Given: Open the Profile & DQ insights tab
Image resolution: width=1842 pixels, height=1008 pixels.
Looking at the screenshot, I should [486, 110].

...

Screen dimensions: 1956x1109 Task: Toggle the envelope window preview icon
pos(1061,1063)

**Set exercise**
Rescale lines by multiplying every coordinate in the answers by 1.9 and rounding to whole numbers, with halves rounded up; keep the requests unchanged. Begin at the line that has "Screen dimensions: 1956x1109" and stop after the line that has "pos(1061,1063)", writing out only those lines.

**Answer to the task**
Screen dimensions: 1956x1109 Task: Toggle the envelope window preview icon
pos(2016,2020)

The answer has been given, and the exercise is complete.